======== RECORDED INFORMATION
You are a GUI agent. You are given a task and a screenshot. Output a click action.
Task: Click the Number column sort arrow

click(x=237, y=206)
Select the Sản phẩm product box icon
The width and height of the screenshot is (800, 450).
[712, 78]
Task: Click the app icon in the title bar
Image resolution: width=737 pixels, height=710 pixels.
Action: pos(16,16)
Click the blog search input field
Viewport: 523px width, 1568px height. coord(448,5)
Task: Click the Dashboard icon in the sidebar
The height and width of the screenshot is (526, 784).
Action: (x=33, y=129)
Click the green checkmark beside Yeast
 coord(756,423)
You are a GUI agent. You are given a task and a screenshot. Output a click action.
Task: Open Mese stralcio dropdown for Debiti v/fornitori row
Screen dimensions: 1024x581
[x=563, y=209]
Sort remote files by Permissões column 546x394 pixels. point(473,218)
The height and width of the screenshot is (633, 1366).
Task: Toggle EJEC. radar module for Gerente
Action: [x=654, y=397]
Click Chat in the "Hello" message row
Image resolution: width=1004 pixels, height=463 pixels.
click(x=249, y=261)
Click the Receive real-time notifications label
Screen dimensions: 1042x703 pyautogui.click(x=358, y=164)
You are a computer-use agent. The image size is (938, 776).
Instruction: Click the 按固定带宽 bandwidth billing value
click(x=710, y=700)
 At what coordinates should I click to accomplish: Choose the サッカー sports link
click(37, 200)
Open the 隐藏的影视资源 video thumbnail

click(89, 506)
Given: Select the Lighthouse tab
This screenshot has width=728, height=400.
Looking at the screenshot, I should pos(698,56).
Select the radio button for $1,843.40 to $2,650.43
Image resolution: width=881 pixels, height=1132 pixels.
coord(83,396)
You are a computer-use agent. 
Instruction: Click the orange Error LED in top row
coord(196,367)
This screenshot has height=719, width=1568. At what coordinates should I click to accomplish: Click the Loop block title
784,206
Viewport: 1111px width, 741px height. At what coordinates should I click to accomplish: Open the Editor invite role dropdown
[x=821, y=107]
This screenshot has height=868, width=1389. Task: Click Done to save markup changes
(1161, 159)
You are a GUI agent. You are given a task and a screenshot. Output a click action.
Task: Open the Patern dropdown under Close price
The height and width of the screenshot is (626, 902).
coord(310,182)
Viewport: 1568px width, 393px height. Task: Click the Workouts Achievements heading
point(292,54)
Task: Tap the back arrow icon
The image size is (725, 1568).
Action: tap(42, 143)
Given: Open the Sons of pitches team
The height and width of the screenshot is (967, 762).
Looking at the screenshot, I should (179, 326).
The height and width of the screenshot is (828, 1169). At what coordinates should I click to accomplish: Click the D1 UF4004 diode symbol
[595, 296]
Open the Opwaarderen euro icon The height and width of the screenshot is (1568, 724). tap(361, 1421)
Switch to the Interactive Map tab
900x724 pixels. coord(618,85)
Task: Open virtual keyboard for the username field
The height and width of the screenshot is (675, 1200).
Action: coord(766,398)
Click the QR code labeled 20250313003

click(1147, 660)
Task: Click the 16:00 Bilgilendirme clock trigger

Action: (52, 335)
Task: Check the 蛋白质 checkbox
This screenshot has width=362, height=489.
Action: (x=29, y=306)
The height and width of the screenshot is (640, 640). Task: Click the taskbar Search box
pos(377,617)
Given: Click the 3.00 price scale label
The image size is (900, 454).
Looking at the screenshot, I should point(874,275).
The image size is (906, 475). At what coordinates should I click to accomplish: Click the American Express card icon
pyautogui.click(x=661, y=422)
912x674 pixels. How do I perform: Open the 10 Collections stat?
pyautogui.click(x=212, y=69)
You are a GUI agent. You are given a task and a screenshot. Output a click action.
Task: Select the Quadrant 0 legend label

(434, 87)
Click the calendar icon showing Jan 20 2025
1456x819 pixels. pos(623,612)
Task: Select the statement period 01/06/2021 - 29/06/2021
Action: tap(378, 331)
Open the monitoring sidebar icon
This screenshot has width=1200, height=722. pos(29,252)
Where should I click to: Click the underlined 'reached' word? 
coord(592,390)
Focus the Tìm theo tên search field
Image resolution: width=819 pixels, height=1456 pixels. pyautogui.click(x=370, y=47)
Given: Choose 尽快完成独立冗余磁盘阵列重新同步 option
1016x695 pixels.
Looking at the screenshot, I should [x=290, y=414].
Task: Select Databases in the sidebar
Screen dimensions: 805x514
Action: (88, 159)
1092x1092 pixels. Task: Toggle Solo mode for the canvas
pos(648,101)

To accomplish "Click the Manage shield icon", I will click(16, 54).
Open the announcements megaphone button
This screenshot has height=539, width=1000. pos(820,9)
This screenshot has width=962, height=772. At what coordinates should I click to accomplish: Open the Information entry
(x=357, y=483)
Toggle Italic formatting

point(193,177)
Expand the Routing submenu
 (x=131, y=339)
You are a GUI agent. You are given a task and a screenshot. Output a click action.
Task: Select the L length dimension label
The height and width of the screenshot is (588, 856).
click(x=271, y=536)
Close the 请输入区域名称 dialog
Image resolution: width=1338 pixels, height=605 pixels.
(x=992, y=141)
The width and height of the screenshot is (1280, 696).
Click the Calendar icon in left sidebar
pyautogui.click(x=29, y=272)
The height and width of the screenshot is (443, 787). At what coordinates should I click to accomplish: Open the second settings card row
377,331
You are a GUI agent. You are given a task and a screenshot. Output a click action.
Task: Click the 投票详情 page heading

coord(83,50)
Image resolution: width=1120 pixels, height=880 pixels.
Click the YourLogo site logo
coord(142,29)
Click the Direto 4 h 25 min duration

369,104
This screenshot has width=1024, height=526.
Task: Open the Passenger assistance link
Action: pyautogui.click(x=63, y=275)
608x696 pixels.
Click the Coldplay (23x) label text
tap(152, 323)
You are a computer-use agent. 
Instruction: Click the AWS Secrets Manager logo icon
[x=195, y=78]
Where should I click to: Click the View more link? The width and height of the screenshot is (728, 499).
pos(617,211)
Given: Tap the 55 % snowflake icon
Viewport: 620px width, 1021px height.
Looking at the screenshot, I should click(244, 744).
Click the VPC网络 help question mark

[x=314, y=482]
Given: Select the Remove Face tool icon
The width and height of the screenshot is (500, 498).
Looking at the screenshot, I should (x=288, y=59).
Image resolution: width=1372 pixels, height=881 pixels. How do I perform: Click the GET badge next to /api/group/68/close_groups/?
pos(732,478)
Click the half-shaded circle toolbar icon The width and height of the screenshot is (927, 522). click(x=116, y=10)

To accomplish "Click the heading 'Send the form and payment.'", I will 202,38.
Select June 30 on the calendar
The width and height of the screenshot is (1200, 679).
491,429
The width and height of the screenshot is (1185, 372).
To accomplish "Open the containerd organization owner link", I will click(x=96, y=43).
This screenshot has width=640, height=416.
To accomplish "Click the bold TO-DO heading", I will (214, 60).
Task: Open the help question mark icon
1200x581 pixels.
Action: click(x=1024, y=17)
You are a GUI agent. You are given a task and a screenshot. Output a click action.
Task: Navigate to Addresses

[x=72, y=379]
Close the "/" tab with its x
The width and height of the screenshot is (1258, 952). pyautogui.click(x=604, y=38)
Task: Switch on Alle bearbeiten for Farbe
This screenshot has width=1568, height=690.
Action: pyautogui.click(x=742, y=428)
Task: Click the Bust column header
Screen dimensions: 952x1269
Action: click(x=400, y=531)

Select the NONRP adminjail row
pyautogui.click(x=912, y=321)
================
• **PROBLEM**
An exact repetition of all the entries is required.

• **RESULT BELOW**
You are a GUI agent. You are given a task and a screenshot. Output a click action.
Task: Click the Number column sort arrow

click(x=237, y=206)
Select the Sản phẩm product box icon
The width and height of the screenshot is (800, 450).
[712, 78]
Task: Click the app icon in the title bar
Image resolution: width=737 pixels, height=710 pixels.
Action: pos(16,16)
Click the blog search input field
Viewport: 523px width, 1568px height. coord(448,5)
Task: Click the Dashboard icon in the sidebar
The height and width of the screenshot is (526, 784).
Action: (x=33, y=129)
Click the green checkmark beside Yeast
 coord(756,423)
You are a GUI agent. You are given a task and a screenshot. Output a click action.
Task: Open Mese stralcio dropdown for Debiti v/fornitori row
Screen dimensions: 1024x581
[x=563, y=209]
Sort remote files by Permissões column 546x394 pixels. point(473,218)
The height and width of the screenshot is (633, 1366).
Task: Toggle EJEC. radar module for Gerente
Action: [x=654, y=397]
Click Chat in the "Hello" message row
Image resolution: width=1004 pixels, height=463 pixels.
click(x=249, y=261)
Click the Receive real-time notifications label
Screen dimensions: 1042x703 pyautogui.click(x=358, y=164)
You are a computer-use agent. The image size is (938, 776).
Instruction: Click the 按固定带宽 bandwidth billing value
click(x=710, y=700)
 At what coordinates should I click to accomplish: Choose the サッカー sports link
click(37, 200)
Open the 隐藏的影视资源 video thumbnail

click(89, 506)
Given: Select the Lighthouse tab
This screenshot has width=728, height=400.
Looking at the screenshot, I should pos(698,56).
Select the radio button for $1,843.40 to $2,650.43
Image resolution: width=881 pixels, height=1132 pixels.
coord(83,396)
You are a computer-use agent. 
Instruction: Click the orange Error LED in top row
coord(196,367)
This screenshot has height=719, width=1568. At what coordinates should I click to accomplish: Click the Loop block title
784,206
Viewport: 1111px width, 741px height. At what coordinates should I click to accomplish: Open the Editor invite role dropdown
[x=821, y=107]
This screenshot has height=868, width=1389. Task: Click Done to save markup changes
(1161, 159)
You are a GUI agent. You are given a task and a screenshot. Output a click action.
Task: Open the Patern dropdown under Close price
The height and width of the screenshot is (626, 902).
coord(310,182)
Viewport: 1568px width, 393px height. Task: Click the Workouts Achievements heading
point(292,54)
Task: Tap the back arrow icon
The image size is (725, 1568).
Action: tap(42, 143)
Given: Open the Sons of pitches team
The height and width of the screenshot is (967, 762).
Looking at the screenshot, I should (179, 326).
The height and width of the screenshot is (828, 1169). At what coordinates should I click to accomplish: Click the D1 UF4004 diode symbol
[595, 296]
Open the Opwaarderen euro icon The height and width of the screenshot is (1568, 724). tap(361, 1421)
Switch to the Interactive Map tab
900x724 pixels. coord(618,85)
Task: Open virtual keyboard for the username field
The height and width of the screenshot is (675, 1200).
Action: coord(766,398)
Click the QR code labeled 20250313003

click(1147, 660)
Task: Click the 16:00 Bilgilendirme clock trigger

Action: (52, 335)
Task: Check the 蛋白质 checkbox
This screenshot has width=362, height=489.
Action: (x=29, y=306)
The height and width of the screenshot is (640, 640). Task: Click the taskbar Search box
pos(377,617)
Given: Click the 3.00 price scale label
The image size is (900, 454).
Looking at the screenshot, I should point(874,275).
The image size is (906, 475). At what coordinates should I click to accomplish: Click the American Express card icon
pyautogui.click(x=661, y=422)
912x674 pixels. How do I perform: Open the 10 Collections stat?
pyautogui.click(x=212, y=69)
You are a GUI agent. You are given a task and a screenshot. Output a click action.
Task: Select the Quadrant 0 legend label

(434, 87)
Click the calendar icon showing Jan 20 2025
1456x819 pixels. pos(623,612)
Task: Select the statement period 01/06/2021 - 29/06/2021
Action: tap(378, 331)
Open the monitoring sidebar icon
This screenshot has width=1200, height=722. pos(29,252)
Where should I click to: Click the underlined 'reached' word? 
coord(592,390)
Focus the Tìm theo tên search field
Image resolution: width=819 pixels, height=1456 pixels. pyautogui.click(x=370, y=47)
Given: Choose 尽快完成独立冗余磁盘阵列重新同步 option
1016x695 pixels.
Looking at the screenshot, I should [x=290, y=414].
Task: Select Databases in the sidebar
Screen dimensions: 805x514
Action: (88, 159)
1092x1092 pixels. Task: Toggle Solo mode for the canvas
pos(648,101)

To accomplish "Click the Manage shield icon", I will click(16, 54).
Open the announcements megaphone button
This screenshot has height=539, width=1000. pos(820,9)
This screenshot has width=962, height=772. At what coordinates should I click to accomplish: Open the Information entry
(x=357, y=483)
Toggle Italic formatting

point(193,177)
Expand the Routing submenu
 (x=131, y=339)
You are a GUI agent. You are given a task and a screenshot. Output a click action.
Task: Select the L length dimension label
The height and width of the screenshot is (588, 856).
click(x=271, y=536)
Close the 请输入区域名称 dialog
Image resolution: width=1338 pixels, height=605 pixels.
(x=992, y=141)
The width and height of the screenshot is (1280, 696).
Click the Calendar icon in left sidebar
pyautogui.click(x=29, y=272)
The height and width of the screenshot is (443, 787). At what coordinates should I click to accomplish: Open the second settings card row
377,331
You are a GUI agent. You are given a task and a screenshot. Output a click action.
Task: Click the 投票详情 page heading

coord(83,50)
Image resolution: width=1120 pixels, height=880 pixels.
Click the YourLogo site logo
coord(142,29)
Click the Direto 4 h 25 min duration

369,104
This screenshot has width=1024, height=526.
Task: Open the Passenger assistance link
Action: pyautogui.click(x=63, y=275)
608x696 pixels.
Click the Coldplay (23x) label text
tap(152, 323)
You are a computer-use agent. 
Instruction: Click the AWS Secrets Manager logo icon
[x=195, y=78]
Where should I click to: Click the View more link? The width and height of the screenshot is (728, 499).
pos(617,211)
Given: Tap the 55 % snowflake icon
Viewport: 620px width, 1021px height.
Looking at the screenshot, I should click(244, 744).
Click the VPC网络 help question mark

[x=314, y=482]
Given: Select the Remove Face tool icon
The width and height of the screenshot is (500, 498).
Looking at the screenshot, I should (x=288, y=59).
Image resolution: width=1372 pixels, height=881 pixels. How do I perform: Click the GET badge next to /api/group/68/close_groups/?
pos(732,478)
Click the half-shaded circle toolbar icon The width and height of the screenshot is (927, 522). click(x=116, y=10)

To accomplish "Click the heading 'Send the form and payment.'", I will 202,38.
Select June 30 on the calendar
The width and height of the screenshot is (1200, 679).
491,429
The width and height of the screenshot is (1185, 372).
To accomplish "Open the containerd organization owner link", I will click(x=96, y=43).
This screenshot has width=640, height=416.
To accomplish "Click the bold TO-DO heading", I will (214, 60).
Task: Open the help question mark icon
1200x581 pixels.
Action: click(x=1024, y=17)
You are a GUI agent. You are given a task and a screenshot. Output a click action.
Task: Navigate to Addresses

[x=72, y=379]
Close the "/" tab with its x
The width and height of the screenshot is (1258, 952). pyautogui.click(x=604, y=38)
Task: Switch on Alle bearbeiten for Farbe
This screenshot has width=1568, height=690.
Action: pyautogui.click(x=742, y=428)
Task: Click the Bust column header
Screen dimensions: 952x1269
Action: click(x=400, y=531)

Select the NONRP adminjail row
pyautogui.click(x=912, y=321)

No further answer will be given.